Zero Refund Hassles:
You never have to worry about refund delays or cheques getting lost in the mail.
Financial Security:
Your money stays under your control within your own bank.
Simple Modification:
You can easily revise or withdraw your bid while the IPO issue is still open.
Mandatory for All:
As per SEBI mandates, ASBA is now the standard requirement for all investors participating in a mainboard IPO.
How to Apply for an IPO Through ASBA?
Applying via ASBA is straightforward and can be done through two primary channels:
1. Through Net Banking (Direct ASBA):
- Log in to your bank’s net banking portal.
- Navigate to the 'Investments' or 'IPO' section.
- Select the current IPO you wish to apply for.
- Enter your Demat account details (DP ID and Client ID).
- Enter your bid, choose the cut-off price, and submit.
2. Through UPI (UPI-ASBA):
- Open your stockbroker’s app.
- Select the IPO and enter your bid.
- Enter your UPI ID.
- You will receive a mandate request on your UPI app.

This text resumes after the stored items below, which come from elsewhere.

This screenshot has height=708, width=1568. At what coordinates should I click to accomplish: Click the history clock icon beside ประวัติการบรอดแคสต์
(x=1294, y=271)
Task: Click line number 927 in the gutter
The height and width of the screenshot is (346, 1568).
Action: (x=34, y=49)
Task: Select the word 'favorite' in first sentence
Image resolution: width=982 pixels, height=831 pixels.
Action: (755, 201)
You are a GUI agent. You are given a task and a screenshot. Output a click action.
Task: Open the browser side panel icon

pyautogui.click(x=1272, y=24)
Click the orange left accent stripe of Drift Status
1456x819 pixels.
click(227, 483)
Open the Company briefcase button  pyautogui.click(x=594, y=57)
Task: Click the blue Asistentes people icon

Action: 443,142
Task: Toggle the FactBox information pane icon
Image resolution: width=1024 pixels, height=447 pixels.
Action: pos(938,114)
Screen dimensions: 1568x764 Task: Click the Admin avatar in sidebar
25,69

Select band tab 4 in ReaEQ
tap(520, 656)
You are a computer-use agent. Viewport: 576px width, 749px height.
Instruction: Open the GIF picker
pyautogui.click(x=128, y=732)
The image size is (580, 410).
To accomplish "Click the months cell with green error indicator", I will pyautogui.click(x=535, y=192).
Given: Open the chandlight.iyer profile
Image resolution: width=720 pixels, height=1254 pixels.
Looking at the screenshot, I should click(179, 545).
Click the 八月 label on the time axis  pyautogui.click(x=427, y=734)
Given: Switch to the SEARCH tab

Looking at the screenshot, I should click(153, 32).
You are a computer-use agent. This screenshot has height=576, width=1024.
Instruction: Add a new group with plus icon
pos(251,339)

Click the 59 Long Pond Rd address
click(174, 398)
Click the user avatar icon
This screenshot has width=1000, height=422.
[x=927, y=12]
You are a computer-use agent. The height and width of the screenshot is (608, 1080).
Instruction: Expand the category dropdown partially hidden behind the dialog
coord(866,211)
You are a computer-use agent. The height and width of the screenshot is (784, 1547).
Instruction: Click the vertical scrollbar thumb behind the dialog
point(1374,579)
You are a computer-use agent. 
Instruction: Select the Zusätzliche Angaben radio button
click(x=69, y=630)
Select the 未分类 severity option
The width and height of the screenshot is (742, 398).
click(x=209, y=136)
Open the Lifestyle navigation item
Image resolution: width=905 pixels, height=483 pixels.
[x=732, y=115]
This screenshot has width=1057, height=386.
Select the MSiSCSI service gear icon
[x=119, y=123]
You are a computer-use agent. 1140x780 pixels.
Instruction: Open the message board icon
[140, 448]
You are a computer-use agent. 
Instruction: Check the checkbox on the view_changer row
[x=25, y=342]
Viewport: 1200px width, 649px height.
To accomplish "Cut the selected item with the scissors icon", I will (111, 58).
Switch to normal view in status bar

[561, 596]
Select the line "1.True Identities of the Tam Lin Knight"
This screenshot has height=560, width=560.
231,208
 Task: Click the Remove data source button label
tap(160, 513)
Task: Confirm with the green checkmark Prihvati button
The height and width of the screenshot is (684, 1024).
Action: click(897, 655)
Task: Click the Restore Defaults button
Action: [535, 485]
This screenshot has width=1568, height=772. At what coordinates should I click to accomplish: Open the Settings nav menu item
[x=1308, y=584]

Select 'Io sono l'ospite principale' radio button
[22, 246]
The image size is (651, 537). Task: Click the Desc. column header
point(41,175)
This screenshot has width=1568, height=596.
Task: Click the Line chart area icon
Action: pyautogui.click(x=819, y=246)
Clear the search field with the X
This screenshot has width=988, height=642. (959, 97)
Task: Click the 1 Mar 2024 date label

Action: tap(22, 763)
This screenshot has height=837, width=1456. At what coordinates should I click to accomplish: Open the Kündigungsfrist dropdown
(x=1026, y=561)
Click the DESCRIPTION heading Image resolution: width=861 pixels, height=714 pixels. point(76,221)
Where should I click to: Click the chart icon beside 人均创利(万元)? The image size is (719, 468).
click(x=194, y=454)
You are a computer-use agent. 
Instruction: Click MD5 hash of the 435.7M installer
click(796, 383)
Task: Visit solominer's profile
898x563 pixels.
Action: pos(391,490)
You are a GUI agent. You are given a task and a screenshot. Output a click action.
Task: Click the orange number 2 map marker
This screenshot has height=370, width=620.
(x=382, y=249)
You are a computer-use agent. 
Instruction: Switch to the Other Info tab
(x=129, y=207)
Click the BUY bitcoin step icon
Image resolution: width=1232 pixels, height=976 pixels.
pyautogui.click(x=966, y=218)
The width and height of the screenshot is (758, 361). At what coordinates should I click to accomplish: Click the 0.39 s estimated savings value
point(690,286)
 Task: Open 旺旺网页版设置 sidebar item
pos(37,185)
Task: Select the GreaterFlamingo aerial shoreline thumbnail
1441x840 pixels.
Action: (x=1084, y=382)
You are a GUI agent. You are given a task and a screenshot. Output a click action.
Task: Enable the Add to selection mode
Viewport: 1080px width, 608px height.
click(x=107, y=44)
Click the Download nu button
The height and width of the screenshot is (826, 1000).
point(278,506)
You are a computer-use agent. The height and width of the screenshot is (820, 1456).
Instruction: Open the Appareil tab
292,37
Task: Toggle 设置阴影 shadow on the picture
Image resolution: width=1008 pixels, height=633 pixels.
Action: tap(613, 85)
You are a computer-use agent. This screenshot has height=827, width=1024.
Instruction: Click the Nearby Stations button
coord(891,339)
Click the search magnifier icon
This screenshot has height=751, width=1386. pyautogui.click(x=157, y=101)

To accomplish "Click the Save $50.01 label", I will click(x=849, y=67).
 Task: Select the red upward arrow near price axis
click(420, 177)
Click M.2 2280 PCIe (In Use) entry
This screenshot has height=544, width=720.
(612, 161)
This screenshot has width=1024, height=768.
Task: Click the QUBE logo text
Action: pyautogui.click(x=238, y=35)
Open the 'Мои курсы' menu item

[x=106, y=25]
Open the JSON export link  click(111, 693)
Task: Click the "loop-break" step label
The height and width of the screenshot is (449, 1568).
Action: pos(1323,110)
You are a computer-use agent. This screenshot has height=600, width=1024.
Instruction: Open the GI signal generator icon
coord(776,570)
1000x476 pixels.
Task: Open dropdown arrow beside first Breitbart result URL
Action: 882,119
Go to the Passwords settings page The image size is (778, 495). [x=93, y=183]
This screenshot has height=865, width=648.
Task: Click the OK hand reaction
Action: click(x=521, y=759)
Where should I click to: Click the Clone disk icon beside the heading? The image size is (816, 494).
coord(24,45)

- Approve the mandate to "block" the funds.
Note: The UPI ID used must be linked to the same bank account that is registered with the broker.
Eligibility Criteria for Using ASBA
To use the ASBA facility, you must meet the following criteria:
Valid Demat Account:
You must have an active Demat account with a SEBI-registered Depository Participant (DP).
SCSB Bank Account:
You must have a savings or current account with a Self-Certified Syndicate Bank.
Sufficient Funds:
The account must have a balance equal to or greater than the total application amount.
PAN Card:
A valid Permanent Account Number linked to your bank and Demat accounts.
Remember: It is also important to remember that the PAN on the Bank Account must match the PAN on the Demat Account.